In their editorial, published online in the British Journal of Sports Medicine, experts said the “food first” and “no needle” messages that are taught in sports nutrition courses around the world need to be amplified among all athletes and their support teams to “stop this trend in its tracks.”
The international group of authors, including experts from several United Kingdom universities, who regularly interact with professional team players in European and American leagues and their support teams, said they have become increasingly aware of the practice. Several of the authors have worked with the NBA’s Dallas Mavericks and Toronto Raptors and the NFL’s San Francisco 49ers.
Although it’s not known exactly how common the practice actually is is, they pointed out that anecdotally, some players are hooked up to IV nutrition drips as often as every week as part of a pre- or post-game routine.
‘Drip-bars’ Easily Accessible but Devoid of Regulation
IV nutrition has traditionally been reserved for serious clinical conditions –or symptoms caused by nutrient deficiencies, or to correct severe dehydration caused by marathon running in, for example, a desert.
A ban on needle use by athletes at the Olympic Games has been in place for all recent Games except for appropriate medical use, and where a therapeutic use exemption is obtained.
However, “so-called ‘drip bars’ and concierge IV nutrition services are now easily accessible,” the authors write. These claim to boost health and performance, restore hydration, and speed up recovery, by offering a menu of B vitamins, amino acids, antioxidants, vitamin C, and electrolytes.

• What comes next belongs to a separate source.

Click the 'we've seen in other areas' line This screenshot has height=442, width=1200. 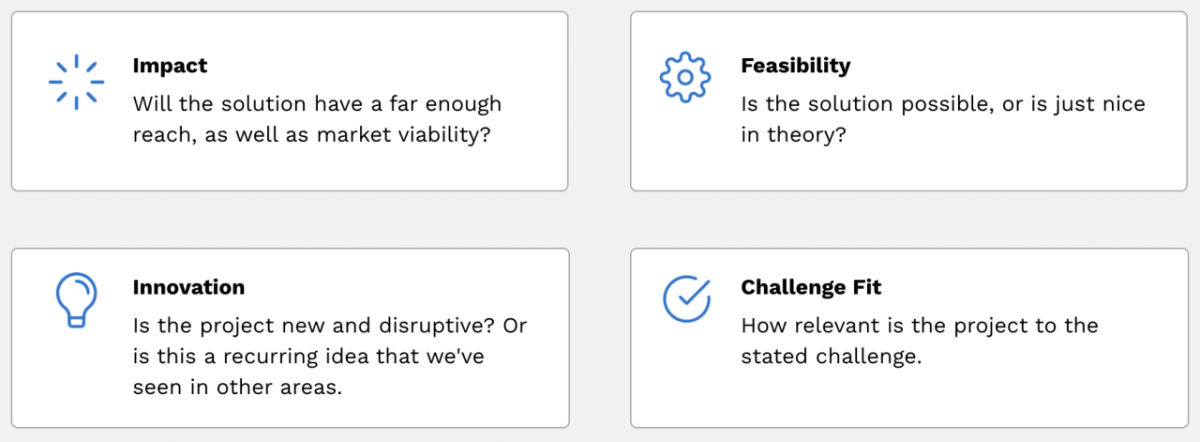[237, 387]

However, they are devoid of regulation and for players or practitioners there is no official guidance on their use.
Physical and Reputational Risks
Using IVs like this, which bypass the gut-liver system risks nutrient toxicity, the authors warn, and “appears foolhardy” unless there is a “significant clinical rationale.”
They said they had seen vitamin B6 and vitamin B12 levels often “beyond the measurement range of the laboratory” in a subgroup of professional players. They pointed out how long-term effects of too much vitamin B6 include nerve damage and that athletes regularly receiving certain ingredients risk liver disease.
“Given that the long-term effects of (doses greater than recommended liimts) of B vitamins and other nutrients are unknown in athletes, it does not appear to be worth the risk, especially given the lack of evidence-based benefits,” they said.
Additionally, a shift away from “what works” according to scientific standards to that which is “unproven” puts the reputation of sport at risk, and also puts athletes at risk of antidoping violations, they cautioned.